This Privacy Policy explains how BMS Solution Sdn. Bhd. (“BMS”, “we”, “us”) collects, uses, discloses, and protects personal data when you access or use the BMS Pro platform (the “Service”). It applies to two groups of individuals:
- Tenant users — business owners and their staff who register and log in to use the Service.
- End customers — individuals whose data tenant users enter into the Service as part of running their salon (e.g. customer profiles, appointments, health records).
For end customers, the tenant is the “data controller” under Malaysian law and is primarily responsible for compliance with the Personal Data Protection Act 2010 (“PDPA”). BMS acts as a “data processor” on the tenant's behalf. See our PDPA Notice for the formal Malaysian disclosure.
1. Information We Collect
1.1 From Tenant Users (Directly)
- Account identifiers: business name, slug, your name, phone, email, password (hashed).
- Authentication data: login timestamps, IP address, device fingerprints, 2FA secrets.
- Billing data (via Stripe): payment method last-4 digits, billing address, transaction history. We do not store full card numbers.
- Support communications: emails or messages you send to us.
1.2 From Tenant Users (As Part of Service Use)
- End-customer profiles: names, phone numbers, dates of birth, health notes, allergies, lifestyle preferences, purchase history, package balances.
- Operational data: appointments, invoices, payments, staff schedules, inventory movements, audit logs.
1.3 Automatically Collected
- Usage data: pages viewed, actions taken, performance metrics.
- Technical data: browser type, operating system, device type, IP address, time-zone setting.
- Cookies: only session cookies (to keep you logged in) and a preference cookie for language. We do not run advertising or cross-site tracking cookies.
2. How We Use Information
- To provide, operate, and maintain the Service;
- To authenticate you and protect your account;
- To process payments and prevent fraud;
- To send transactional messages (e.g. e-receipts, appointment reminders) on your behalf to end customers, in the language they have indicated;
- To respond to support requests;
- To analyse aggregated, anonymised usage to improve the Service;
- To comply with legal obligations, including responding to lawful requests from authorities.
3. Sharing & Third Parties
We share personal data only with the following categories of recipients, and only as necessary to operate the Service:
- Stripe (United States / Singapore) — payment processing.
- Meta Platforms (WhatsApp Business Cloud API) — sending transactional messages to end customers.
- Resend — transactional email delivery.
- DigitalOcean — application hosting and managed database (currently a Singapore region).
- Service providers under written agreement — accountants, lawyers, and similar advisors, only when strictly necessary.
- Authorities — only when required by law or to protect legal rights.
We do not sell personal data and do not share it for advertising purposes.
4. Data Retention
- Tenant account data: retained for the duration of your subscription, plus 30 days after termination, then deleted.
- End-customer data: retained for as long as the tenant's account is active. Tenants may delete individual end-customer records at any time via the Service.
- Financial and tax records: retained for at least 7 years to comply with Malaysian tax law.
- Audit logs: retained for the life of the tenant account, plus 30 days.
- Aggregated, anonymised analytics: may be retained indefinitely.
5. Data Security
We take reasonable technical and organisational measures to protect personal data, including TLS in transit, password hashing with industry-standard algorithms, role-based access control, tenant-level data isolation enforced at the database layer, audit logging of sensitive operations, and a 14-day backup window. No system is perfectly secure; we encourage you to use a strong, unique password and enable two-factor authentication.
6. Your Rights
Subject to applicable law, you have the right to:
- Access the personal data we hold about you;
- Correct data that is inaccurate or incomplete;
- Request deletion of your data (subject to legal retention obligations);
- Withdraw consent for non-essential processing;
- Object to processing in certain circumstances;
- Lodge a complaint with the Personal Data Protection Commissioner of Malaysia.
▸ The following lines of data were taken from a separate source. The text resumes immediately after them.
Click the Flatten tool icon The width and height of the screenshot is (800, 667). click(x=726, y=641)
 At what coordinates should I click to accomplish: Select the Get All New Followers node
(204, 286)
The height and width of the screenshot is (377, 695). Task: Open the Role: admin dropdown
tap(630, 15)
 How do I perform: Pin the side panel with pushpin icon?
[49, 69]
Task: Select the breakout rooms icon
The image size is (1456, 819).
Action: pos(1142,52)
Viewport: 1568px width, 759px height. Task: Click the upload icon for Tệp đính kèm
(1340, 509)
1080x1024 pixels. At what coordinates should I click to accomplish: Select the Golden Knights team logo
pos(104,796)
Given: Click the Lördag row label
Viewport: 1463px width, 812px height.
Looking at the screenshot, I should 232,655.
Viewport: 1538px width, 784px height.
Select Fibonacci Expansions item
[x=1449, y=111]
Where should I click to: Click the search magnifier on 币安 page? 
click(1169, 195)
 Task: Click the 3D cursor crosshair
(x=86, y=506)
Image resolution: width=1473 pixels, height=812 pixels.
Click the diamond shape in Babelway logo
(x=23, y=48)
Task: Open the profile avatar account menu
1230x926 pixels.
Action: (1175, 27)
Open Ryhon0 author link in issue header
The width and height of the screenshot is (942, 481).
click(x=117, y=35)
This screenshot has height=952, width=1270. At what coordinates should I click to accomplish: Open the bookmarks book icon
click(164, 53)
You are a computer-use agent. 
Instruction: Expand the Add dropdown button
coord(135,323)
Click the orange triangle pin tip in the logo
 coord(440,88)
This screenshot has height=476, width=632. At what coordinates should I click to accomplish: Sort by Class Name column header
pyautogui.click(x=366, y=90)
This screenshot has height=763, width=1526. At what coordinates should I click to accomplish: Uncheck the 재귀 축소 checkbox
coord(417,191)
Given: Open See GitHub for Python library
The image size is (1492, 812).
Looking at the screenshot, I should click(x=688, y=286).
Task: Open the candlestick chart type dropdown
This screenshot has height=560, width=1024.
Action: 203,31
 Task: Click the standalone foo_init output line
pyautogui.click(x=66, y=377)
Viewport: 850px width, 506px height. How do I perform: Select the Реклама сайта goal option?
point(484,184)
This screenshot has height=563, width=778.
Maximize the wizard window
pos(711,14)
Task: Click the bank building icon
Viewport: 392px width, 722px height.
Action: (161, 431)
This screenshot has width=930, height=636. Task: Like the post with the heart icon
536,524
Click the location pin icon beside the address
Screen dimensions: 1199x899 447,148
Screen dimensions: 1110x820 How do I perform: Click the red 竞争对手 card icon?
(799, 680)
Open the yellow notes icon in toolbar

To exercise these rights, contact us at mybmspro@bmssolution.com.my. We will respond within 21 days as required by the PDPA. End customers should direct their requests to the tenant that holds their data; BMS will assist the tenant as a processor.
7. International Data Transfers
Personal data may be processed outside Malaysia by our service providers (e.g. Stripe in the US, DigitalOcean in Singapore). When data leaves Malaysia, we rely on the safeguards in our agreements with those providers, which include contractual data-protection obligations consistent with the PDPA.
8. Children's Privacy
The Service is intended for businesses; we do not knowingly collect personal data from individuals under 18 except where a tenant lawfully enters that data as part of providing services to a minor end customer with parent or guardian consent.
9. Changes to This Policy
We may update this Privacy Policy from time to time. We will post the updated version at this URL with an updated “Last updated” date. Material changes will also be notified by email or in-app banner.
10. Contact
Privacy questions or requests:
Email: mybmspro@bmssolution.com.my
Postal: BMS Solution Sdn. Bhd., Malaysia (full address to be confirmed before public launch).